Il m’a scotché tous les soirs d’une façon différente, et c’est ça qui est incroyable avec lui. Il arrive a toujours surprendre. Ca force à se reconsidérer
en permanence, à se remettre en question. Ca été une très très bonne école. On ne s’habitue à rien et on reconsidère tout à chaque fois. Tout ce qui est ancré doit être reconsidéré, et c’est ce que j’essaie d’entretenir en moi dorénavant.

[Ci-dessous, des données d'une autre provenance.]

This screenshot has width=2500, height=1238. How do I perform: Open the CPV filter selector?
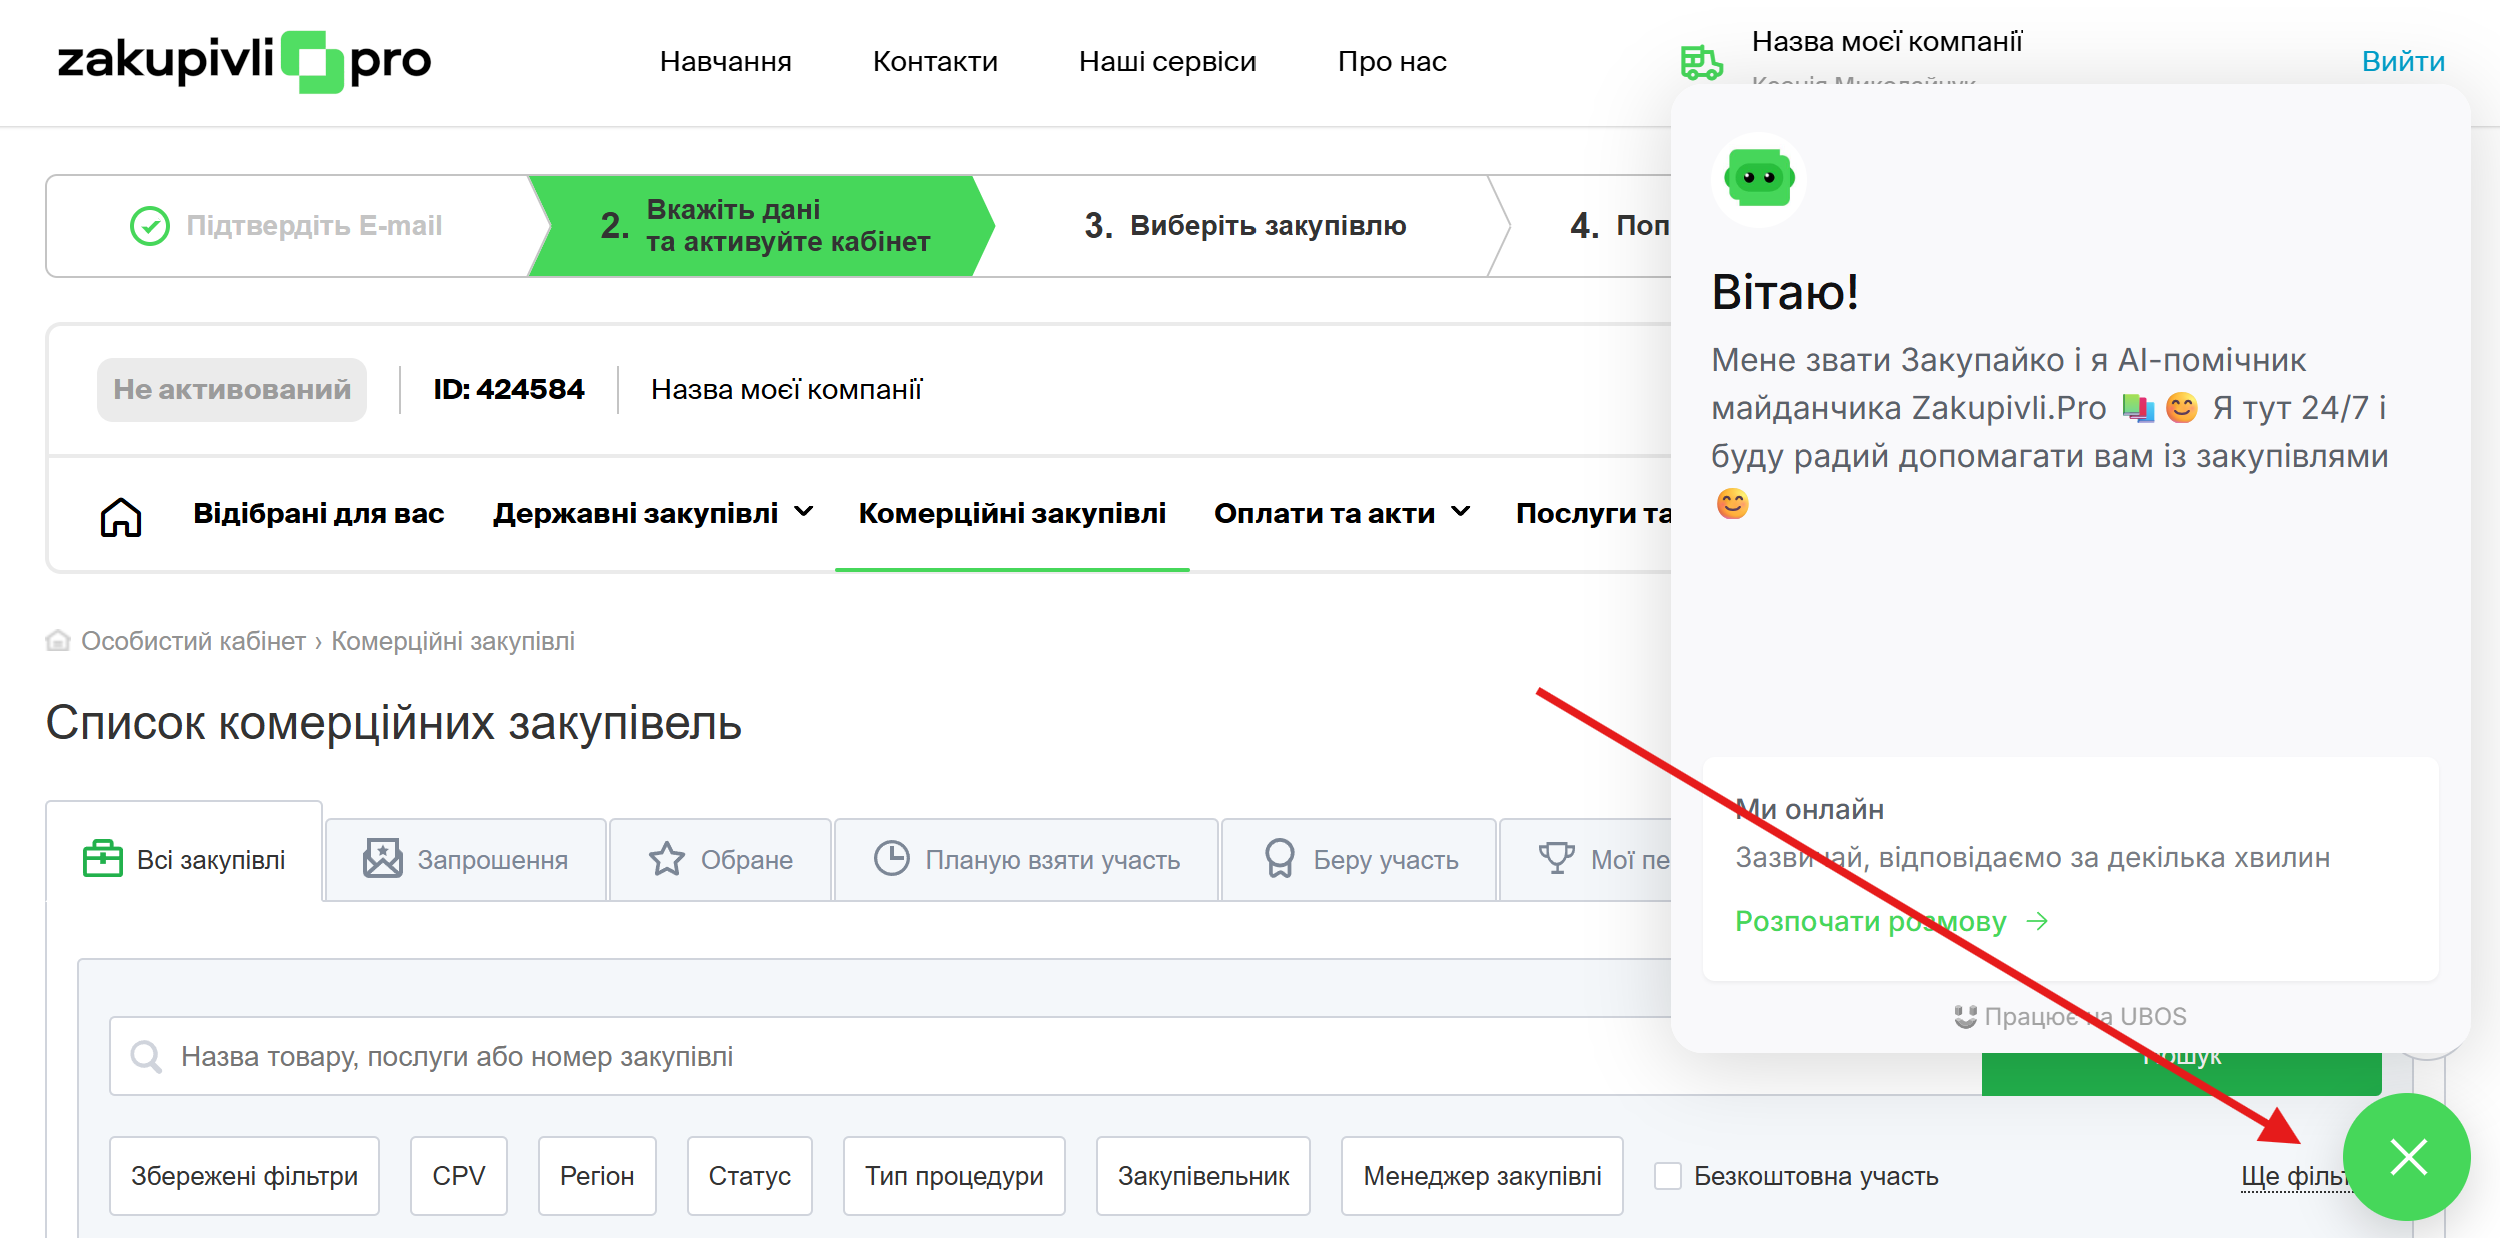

Parle-nous de ton album Reed My Lips, dont tu proposes les works-in- progress sur www.fredyonnet.com.
Dans le même esprit de changer ce qui existe et de profiter d’un problème pour en faire une opportunité, je me suis retrouvé dans une période où
j’ai commencé à travailler sur des morceaux. Plus je rencontrais de monde, et plus j’avais envie de les incorporer dans mon projet et du coup, le projet a pris du retard. Je me suis dit qu’il fallait profiter de cette opportunité pour partager la musique telle qu’elle est aujourd’hui et tenir compte des retours pour créer une sorte de « CD réalité » où l’on pourrait écouter et comparer les versions 1, 2 ou 3 d’un morceau et faire des suggestions d’invités, monter la basse, baisser la basse, ajouter des cuivres.
Ca peut donner quelque chose de très intéressant et qui n’a jamais été fait, et c’était ma motivation première.

Quelle sera la couleur musicale de Reed My Lips? Entre le jazz et le hip-hop. Un producteur de hip-hop de Brooklyn m’a envoyé des beats que nous avons rejoué avec mon groupe, et on traite ces morceaux comme des morceaux de jazz en prenant compte de l’essence hip-hop. L’album mélangera les influences nu-soul et hip américaines et une approche européenne avec des musiciens de France et des Etats- Unis. Il y aura aussi trois morceaux chantés, dont un par une artiste noire- américaine.

Qui sont les musiciens qui vont t’accompagner sur cet album? J’ai eu la confirmation de la participation d’artistes avec qui j’ai eu l’occasion de travailler, mais chut (rires)!